◆ Data entries ◆

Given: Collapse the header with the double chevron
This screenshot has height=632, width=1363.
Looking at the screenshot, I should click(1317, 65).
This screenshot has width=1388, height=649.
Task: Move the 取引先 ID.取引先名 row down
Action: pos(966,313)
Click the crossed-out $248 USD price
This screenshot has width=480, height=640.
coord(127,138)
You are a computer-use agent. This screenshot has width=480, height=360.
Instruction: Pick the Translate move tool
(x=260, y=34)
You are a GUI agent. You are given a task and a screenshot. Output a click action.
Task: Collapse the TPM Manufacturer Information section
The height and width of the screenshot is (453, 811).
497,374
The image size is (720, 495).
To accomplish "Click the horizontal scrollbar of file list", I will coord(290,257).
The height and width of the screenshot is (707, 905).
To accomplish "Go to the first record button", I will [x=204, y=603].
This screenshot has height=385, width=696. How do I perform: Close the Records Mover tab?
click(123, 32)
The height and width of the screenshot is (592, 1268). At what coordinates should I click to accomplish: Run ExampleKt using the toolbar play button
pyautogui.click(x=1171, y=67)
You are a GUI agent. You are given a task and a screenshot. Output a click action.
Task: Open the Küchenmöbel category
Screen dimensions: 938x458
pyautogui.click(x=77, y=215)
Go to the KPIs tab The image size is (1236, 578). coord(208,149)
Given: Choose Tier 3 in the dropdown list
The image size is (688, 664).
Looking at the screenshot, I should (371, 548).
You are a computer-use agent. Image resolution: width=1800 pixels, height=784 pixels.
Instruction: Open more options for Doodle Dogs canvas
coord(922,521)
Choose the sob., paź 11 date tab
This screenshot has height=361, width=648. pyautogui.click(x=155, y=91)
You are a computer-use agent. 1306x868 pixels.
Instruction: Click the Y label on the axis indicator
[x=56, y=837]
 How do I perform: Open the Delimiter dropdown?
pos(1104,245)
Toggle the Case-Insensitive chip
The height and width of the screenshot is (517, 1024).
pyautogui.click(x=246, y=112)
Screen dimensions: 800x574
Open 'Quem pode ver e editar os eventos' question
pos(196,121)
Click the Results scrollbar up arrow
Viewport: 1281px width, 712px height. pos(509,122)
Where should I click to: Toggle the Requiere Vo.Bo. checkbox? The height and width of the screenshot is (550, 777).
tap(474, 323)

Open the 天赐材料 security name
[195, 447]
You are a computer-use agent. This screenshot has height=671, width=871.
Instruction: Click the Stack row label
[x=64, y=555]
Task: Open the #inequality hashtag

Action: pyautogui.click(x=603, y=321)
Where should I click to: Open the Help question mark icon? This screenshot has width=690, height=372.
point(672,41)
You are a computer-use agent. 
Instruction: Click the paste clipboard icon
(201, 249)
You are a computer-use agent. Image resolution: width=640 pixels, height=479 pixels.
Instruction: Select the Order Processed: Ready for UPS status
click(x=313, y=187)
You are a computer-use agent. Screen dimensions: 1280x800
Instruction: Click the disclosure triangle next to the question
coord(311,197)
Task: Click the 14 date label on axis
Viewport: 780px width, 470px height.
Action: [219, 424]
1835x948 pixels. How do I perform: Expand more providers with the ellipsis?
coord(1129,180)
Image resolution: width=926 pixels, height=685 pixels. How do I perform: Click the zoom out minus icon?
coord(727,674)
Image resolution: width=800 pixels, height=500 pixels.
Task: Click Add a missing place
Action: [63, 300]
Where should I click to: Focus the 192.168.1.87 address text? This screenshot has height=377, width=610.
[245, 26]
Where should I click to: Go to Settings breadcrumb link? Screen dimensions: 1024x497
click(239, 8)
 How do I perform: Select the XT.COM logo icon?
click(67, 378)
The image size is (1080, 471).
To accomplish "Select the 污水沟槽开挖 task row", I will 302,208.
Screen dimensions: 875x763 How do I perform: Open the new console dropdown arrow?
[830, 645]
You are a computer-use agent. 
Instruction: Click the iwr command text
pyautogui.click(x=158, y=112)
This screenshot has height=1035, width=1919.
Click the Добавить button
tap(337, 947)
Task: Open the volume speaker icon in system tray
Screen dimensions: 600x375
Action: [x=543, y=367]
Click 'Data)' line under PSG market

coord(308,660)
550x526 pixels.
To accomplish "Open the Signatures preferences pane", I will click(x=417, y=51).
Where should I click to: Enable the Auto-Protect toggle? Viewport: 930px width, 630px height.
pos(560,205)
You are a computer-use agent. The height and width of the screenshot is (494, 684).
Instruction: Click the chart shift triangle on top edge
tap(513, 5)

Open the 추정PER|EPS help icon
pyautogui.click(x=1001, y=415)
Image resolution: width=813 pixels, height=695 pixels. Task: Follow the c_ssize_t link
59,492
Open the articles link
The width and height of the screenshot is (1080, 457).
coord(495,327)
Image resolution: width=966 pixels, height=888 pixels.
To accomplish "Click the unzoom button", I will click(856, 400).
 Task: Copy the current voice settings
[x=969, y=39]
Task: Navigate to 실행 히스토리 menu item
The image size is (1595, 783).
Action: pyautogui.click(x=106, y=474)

◆ Exercise aim ◆
Where a line of the records holds the word "computer", copy that line.

◆ Written solution ◆
You are a computer-use agent. This screenshot has width=480, height=360.
You are a computer-use agent. Image resolution: width=1800 pixels, height=784 pixels.
You are a computer-use agent. 1306x868 pixels.
You are a computer-use agent. This screenshot has height=671, width=871.
You are a computer-use agent. 
You are a computer-use agent. Image resolution: width=640 pixels, height=479 pixels.
You are a computer-use agent. Screen dimensions: 1280x800
You are a computer-use agent. 
You are a computer-use agent. The height and width of the screenshot is (494, 684).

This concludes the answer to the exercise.